[Dataset records]
------------------------------

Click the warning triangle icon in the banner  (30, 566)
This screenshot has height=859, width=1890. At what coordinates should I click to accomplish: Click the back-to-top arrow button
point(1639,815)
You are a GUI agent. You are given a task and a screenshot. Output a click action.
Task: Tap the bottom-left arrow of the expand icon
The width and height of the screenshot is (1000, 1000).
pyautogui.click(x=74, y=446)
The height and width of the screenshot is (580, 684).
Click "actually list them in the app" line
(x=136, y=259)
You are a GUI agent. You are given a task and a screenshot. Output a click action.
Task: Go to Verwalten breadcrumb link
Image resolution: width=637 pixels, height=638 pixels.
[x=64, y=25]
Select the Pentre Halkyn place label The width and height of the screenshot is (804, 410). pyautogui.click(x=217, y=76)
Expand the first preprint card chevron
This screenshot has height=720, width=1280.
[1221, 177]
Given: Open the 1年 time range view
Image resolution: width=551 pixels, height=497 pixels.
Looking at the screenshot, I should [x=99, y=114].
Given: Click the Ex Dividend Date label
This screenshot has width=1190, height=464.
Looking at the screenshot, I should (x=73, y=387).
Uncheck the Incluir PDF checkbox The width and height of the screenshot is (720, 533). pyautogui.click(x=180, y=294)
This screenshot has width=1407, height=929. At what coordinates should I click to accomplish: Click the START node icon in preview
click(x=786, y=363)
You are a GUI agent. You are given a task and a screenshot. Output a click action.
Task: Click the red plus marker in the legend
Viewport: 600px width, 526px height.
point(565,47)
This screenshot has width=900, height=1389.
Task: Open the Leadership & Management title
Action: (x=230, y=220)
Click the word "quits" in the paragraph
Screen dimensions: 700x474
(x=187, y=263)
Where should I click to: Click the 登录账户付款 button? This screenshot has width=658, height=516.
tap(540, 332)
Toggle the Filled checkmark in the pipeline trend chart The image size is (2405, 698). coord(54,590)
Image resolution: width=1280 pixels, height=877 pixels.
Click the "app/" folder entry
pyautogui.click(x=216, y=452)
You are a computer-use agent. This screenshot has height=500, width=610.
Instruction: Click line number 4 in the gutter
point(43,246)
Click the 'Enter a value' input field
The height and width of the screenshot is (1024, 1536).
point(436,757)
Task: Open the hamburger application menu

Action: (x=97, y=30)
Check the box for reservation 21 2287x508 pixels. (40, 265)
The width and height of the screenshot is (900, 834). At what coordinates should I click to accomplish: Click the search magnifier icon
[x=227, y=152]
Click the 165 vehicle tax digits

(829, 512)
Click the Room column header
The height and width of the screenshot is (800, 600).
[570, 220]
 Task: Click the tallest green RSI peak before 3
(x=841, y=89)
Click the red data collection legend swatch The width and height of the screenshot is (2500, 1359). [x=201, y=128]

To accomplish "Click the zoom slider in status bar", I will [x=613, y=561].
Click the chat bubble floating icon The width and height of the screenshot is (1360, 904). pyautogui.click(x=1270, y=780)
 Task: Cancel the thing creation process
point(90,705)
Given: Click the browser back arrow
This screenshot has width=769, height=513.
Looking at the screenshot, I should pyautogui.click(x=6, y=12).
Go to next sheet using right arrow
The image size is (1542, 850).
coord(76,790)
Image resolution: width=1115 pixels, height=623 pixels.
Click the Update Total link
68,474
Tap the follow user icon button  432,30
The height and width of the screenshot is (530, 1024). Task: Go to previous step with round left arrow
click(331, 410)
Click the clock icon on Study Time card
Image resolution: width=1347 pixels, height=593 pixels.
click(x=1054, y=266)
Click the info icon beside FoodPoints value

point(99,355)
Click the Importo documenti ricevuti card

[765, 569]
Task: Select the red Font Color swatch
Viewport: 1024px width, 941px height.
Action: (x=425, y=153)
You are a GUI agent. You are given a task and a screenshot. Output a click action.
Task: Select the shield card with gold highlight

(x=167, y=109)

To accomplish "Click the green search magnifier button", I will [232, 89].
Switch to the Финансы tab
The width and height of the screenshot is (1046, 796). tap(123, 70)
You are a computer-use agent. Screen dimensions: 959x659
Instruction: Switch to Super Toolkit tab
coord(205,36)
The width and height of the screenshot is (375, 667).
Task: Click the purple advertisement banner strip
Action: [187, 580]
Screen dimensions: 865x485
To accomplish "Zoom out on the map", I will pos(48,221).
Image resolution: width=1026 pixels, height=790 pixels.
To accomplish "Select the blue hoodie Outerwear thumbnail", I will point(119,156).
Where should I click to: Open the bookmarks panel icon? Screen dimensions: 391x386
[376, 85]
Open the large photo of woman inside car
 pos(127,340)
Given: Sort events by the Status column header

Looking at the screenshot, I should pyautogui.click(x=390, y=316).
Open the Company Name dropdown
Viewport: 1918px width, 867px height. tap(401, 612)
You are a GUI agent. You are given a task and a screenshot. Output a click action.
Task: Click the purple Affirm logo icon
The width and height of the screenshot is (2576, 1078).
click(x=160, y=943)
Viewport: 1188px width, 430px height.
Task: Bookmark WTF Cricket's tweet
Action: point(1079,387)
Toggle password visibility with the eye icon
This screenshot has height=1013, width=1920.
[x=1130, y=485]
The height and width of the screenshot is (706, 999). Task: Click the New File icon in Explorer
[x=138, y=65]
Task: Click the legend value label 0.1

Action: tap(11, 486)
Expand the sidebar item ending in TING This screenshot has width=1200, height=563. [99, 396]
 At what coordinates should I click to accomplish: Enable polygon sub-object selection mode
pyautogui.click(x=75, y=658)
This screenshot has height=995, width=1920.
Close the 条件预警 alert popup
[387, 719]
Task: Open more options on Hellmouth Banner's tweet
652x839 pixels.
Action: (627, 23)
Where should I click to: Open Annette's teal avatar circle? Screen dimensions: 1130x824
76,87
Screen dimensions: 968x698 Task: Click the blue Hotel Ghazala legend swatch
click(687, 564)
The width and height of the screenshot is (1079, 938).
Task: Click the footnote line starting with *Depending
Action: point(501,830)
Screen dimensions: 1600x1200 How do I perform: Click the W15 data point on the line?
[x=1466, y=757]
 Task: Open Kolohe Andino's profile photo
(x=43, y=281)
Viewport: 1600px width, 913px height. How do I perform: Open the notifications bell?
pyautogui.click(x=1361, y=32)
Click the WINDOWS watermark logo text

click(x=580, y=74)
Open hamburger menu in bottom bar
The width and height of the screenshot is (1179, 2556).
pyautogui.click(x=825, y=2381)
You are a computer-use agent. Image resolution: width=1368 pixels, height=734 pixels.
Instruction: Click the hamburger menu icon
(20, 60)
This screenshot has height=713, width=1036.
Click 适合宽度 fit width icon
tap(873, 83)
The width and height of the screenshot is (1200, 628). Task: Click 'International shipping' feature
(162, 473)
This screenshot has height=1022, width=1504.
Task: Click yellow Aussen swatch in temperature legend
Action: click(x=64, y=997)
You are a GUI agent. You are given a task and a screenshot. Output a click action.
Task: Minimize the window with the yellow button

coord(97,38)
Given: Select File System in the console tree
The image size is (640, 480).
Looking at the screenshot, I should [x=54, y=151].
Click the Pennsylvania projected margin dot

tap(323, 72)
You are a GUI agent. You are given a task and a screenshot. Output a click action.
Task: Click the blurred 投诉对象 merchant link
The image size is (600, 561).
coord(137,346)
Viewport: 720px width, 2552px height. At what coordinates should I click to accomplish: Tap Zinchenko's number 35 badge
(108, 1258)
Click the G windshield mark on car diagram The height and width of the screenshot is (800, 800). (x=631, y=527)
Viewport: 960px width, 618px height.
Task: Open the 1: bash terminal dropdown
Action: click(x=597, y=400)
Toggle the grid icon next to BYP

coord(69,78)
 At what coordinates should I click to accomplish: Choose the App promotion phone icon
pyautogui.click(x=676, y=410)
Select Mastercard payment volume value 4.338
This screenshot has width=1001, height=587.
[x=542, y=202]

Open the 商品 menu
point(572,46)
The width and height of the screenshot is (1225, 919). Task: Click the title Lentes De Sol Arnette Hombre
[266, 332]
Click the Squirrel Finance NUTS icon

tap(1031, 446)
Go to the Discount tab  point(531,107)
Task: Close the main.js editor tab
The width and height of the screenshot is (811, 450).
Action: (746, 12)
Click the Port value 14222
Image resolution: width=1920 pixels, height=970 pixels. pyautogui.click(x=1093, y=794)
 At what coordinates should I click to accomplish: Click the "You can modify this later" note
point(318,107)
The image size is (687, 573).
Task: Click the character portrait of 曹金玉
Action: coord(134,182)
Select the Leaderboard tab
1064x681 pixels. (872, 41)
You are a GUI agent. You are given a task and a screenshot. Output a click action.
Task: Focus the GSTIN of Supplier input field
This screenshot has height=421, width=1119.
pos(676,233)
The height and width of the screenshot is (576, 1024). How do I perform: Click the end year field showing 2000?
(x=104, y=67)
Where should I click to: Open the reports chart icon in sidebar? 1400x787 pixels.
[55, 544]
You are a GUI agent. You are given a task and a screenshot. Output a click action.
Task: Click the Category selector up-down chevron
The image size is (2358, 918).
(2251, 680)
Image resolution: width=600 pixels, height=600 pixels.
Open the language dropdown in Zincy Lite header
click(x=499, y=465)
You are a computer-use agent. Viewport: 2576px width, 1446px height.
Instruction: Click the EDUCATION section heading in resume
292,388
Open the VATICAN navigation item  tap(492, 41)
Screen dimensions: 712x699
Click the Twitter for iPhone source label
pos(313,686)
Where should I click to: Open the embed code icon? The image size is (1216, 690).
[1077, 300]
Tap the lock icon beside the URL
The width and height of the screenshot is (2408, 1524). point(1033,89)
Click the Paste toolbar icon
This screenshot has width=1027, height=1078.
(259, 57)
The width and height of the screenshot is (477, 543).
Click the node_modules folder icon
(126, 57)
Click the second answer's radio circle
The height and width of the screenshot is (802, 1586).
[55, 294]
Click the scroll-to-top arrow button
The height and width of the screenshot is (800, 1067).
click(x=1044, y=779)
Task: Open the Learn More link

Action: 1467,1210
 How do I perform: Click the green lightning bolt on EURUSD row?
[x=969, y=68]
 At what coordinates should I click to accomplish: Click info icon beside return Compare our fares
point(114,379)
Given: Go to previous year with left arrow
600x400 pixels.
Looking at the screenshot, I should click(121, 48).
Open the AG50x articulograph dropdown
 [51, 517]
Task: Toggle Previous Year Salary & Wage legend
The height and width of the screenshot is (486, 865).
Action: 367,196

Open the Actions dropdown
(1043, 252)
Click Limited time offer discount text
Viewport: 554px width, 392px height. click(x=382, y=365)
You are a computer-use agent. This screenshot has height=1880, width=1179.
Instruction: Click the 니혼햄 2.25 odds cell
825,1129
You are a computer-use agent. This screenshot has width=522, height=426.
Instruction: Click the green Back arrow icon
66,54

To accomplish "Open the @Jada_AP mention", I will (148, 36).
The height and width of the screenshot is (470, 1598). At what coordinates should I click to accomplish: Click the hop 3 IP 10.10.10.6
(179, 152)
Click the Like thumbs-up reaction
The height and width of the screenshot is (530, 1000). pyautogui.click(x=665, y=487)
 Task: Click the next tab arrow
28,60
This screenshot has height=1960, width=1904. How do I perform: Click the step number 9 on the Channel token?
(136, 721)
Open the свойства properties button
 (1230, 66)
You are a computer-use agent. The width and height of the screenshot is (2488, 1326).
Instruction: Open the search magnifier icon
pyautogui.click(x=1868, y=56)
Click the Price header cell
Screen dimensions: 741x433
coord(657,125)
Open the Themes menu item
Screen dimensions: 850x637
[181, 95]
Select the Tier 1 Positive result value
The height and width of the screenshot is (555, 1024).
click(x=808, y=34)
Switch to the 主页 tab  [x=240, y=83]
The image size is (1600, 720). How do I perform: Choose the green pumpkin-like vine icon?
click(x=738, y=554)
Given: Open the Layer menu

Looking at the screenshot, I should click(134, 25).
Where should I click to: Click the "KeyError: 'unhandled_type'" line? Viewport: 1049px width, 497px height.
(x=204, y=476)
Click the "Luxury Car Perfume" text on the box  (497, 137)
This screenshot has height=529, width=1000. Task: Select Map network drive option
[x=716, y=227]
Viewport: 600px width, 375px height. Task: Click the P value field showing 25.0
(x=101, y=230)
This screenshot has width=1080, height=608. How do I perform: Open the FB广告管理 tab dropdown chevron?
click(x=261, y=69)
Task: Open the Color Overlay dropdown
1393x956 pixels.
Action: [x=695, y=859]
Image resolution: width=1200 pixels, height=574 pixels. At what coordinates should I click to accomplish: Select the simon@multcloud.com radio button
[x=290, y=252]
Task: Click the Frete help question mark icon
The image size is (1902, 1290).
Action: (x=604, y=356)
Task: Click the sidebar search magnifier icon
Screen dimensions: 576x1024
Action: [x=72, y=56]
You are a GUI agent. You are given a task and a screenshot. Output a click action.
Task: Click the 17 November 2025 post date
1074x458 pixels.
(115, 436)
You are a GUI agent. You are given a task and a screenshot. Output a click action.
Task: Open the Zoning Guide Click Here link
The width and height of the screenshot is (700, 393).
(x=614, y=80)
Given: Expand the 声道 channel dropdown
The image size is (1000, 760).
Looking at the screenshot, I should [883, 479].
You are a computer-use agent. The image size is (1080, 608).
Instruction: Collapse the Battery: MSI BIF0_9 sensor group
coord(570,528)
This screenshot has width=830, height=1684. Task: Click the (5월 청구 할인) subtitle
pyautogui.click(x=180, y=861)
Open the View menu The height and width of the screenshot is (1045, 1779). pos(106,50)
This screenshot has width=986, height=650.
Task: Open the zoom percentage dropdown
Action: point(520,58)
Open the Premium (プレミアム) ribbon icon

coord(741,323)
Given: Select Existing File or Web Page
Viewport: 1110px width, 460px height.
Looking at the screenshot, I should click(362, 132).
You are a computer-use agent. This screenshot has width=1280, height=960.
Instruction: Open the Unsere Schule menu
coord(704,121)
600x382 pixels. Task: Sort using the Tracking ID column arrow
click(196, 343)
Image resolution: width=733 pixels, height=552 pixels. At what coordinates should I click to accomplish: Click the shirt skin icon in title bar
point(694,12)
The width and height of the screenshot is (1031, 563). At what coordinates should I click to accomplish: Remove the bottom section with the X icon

------------------------------

**Exercise brief:**
All lines above from the one holding "Where should I click to: Open the reports" to the one holding "Task: Click the Category", inclusive, are to be copied exactly; no other line is wanted.

**Result:**
Where should I click to: Open the reports chart icon in sidebar? 1400x787 pixels.
[55, 544]
You are a GUI agent. You are given a task and a screenshot. Output a click action.
Task: Click the Category selector up-down chevron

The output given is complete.